Exercise requirements ▸ Repeat exactly the lines of the entries below from the one with "Instruction: Expand the For Work dropdown" through the one with "Task: Click the T-Bank yellow shield icon", both ends included, and nothing else.

(Stored records)
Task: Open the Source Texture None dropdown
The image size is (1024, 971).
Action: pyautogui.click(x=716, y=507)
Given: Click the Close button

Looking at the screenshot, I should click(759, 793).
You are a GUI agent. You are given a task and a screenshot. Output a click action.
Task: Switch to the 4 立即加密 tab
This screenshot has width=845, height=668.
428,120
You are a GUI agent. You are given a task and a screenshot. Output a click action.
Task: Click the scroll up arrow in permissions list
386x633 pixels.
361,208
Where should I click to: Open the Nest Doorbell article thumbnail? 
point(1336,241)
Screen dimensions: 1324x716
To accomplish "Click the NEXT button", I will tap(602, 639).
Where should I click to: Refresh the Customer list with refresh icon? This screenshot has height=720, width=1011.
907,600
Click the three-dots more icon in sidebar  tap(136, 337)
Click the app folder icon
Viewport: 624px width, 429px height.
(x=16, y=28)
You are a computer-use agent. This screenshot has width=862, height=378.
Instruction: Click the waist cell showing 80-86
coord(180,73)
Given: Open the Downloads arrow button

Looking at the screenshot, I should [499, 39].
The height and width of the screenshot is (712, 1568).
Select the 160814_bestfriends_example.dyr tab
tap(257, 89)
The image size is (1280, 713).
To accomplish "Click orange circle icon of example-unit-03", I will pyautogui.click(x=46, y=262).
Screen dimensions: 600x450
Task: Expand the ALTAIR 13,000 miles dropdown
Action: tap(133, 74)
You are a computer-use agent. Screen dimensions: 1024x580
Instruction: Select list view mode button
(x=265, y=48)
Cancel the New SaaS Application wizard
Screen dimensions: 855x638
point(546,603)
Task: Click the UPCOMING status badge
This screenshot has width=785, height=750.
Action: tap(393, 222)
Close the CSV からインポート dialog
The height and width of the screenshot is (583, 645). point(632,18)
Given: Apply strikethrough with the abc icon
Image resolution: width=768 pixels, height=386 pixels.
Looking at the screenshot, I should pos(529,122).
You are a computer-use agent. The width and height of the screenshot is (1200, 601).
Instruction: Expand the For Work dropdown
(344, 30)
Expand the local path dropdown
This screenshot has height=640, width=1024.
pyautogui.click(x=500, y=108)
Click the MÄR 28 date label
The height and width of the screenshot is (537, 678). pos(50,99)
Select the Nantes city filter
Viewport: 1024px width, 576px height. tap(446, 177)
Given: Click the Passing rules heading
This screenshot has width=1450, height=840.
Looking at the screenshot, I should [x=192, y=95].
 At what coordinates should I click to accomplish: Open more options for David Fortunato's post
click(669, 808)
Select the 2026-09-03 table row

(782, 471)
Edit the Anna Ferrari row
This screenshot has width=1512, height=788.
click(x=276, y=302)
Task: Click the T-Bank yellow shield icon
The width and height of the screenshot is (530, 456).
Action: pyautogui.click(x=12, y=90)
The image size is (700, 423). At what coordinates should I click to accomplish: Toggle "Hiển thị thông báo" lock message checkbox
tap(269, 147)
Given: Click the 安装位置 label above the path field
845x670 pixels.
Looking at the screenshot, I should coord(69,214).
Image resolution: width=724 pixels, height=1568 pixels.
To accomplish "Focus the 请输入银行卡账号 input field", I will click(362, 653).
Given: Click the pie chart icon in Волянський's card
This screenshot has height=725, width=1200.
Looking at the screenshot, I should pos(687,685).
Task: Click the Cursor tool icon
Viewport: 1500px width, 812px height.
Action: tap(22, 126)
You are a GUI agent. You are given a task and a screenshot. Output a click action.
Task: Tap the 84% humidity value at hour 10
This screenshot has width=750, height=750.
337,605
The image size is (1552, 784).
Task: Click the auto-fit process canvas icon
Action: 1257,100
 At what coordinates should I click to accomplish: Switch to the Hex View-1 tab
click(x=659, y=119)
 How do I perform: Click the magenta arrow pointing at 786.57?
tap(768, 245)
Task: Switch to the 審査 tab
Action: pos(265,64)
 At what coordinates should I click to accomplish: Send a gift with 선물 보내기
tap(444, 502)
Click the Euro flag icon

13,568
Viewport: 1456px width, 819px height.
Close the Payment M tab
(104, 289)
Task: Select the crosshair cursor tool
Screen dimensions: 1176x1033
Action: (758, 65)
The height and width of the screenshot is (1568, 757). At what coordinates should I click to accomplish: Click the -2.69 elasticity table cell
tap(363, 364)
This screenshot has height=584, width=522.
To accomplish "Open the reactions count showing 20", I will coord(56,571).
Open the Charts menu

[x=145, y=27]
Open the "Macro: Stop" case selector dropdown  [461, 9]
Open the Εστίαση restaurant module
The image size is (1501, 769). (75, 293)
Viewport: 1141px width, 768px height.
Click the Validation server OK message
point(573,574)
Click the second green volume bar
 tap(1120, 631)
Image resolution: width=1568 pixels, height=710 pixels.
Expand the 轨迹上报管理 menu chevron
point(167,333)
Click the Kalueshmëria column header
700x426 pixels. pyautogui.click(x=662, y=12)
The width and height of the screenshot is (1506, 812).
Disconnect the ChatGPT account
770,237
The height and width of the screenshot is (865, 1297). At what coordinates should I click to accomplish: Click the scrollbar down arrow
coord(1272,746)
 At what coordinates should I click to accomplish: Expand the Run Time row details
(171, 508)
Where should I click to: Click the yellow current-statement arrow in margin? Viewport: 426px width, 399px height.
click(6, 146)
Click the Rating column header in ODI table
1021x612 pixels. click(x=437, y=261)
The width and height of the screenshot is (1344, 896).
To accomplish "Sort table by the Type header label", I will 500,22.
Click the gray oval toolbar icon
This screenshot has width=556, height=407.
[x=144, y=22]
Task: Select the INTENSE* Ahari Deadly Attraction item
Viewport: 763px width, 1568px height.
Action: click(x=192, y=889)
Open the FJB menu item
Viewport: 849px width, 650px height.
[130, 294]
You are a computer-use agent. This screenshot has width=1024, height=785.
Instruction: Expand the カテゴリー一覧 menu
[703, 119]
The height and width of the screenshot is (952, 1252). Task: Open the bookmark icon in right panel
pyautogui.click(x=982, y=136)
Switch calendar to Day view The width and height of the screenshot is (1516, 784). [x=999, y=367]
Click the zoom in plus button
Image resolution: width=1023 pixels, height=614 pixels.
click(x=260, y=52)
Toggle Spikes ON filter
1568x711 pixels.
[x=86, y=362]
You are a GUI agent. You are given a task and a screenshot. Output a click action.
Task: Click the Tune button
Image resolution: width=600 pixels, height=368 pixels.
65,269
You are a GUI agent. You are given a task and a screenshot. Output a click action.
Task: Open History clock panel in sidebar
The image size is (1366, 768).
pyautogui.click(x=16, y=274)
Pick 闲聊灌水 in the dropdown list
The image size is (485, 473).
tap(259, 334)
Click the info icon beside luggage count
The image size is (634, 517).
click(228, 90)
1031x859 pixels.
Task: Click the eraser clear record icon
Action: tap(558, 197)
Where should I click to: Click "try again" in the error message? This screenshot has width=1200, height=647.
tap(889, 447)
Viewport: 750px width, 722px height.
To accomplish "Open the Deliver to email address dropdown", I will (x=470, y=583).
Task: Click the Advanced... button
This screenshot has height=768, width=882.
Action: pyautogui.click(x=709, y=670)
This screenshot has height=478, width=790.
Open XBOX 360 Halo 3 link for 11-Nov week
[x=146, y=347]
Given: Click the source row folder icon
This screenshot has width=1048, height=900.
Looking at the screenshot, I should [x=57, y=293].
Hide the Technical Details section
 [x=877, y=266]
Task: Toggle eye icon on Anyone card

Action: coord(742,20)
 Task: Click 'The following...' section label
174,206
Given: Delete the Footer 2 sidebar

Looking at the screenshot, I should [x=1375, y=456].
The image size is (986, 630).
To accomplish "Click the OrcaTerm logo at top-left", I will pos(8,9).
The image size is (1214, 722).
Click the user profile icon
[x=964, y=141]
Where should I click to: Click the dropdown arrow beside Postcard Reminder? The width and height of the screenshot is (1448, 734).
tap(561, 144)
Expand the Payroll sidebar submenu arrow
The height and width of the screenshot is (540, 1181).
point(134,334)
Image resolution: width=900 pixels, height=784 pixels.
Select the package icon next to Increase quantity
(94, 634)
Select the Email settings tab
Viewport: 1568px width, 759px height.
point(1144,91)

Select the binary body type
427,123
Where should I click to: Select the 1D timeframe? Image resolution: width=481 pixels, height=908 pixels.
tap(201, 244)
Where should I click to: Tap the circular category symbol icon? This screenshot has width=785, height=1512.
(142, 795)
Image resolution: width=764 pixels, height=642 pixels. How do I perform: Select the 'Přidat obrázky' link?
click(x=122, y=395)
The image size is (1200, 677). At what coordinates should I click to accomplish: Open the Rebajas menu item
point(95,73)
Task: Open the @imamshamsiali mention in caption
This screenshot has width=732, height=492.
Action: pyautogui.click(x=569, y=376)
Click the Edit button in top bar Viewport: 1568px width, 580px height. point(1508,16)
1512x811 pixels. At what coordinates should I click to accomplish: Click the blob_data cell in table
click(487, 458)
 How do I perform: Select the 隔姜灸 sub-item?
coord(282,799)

Exercise result ▸
Instruction: Expand the For Work dropdown
(344, 30)
Expand the local path dropdown
This screenshot has height=640, width=1024.
pyautogui.click(x=500, y=108)
Click the MÄR 28 date label
The height and width of the screenshot is (537, 678). pos(50,99)
Select the Nantes city filter
Viewport: 1024px width, 576px height. tap(446, 177)
Given: Click the Passing rules heading
This screenshot has width=1450, height=840.
Looking at the screenshot, I should [x=192, y=95].
 At what coordinates should I click to accomplish: Open more options for David Fortunato's post
click(669, 808)
Select the 2026-09-03 table row

(782, 471)
Edit the Anna Ferrari row
This screenshot has width=1512, height=788.
click(x=276, y=302)
Task: Click the T-Bank yellow shield icon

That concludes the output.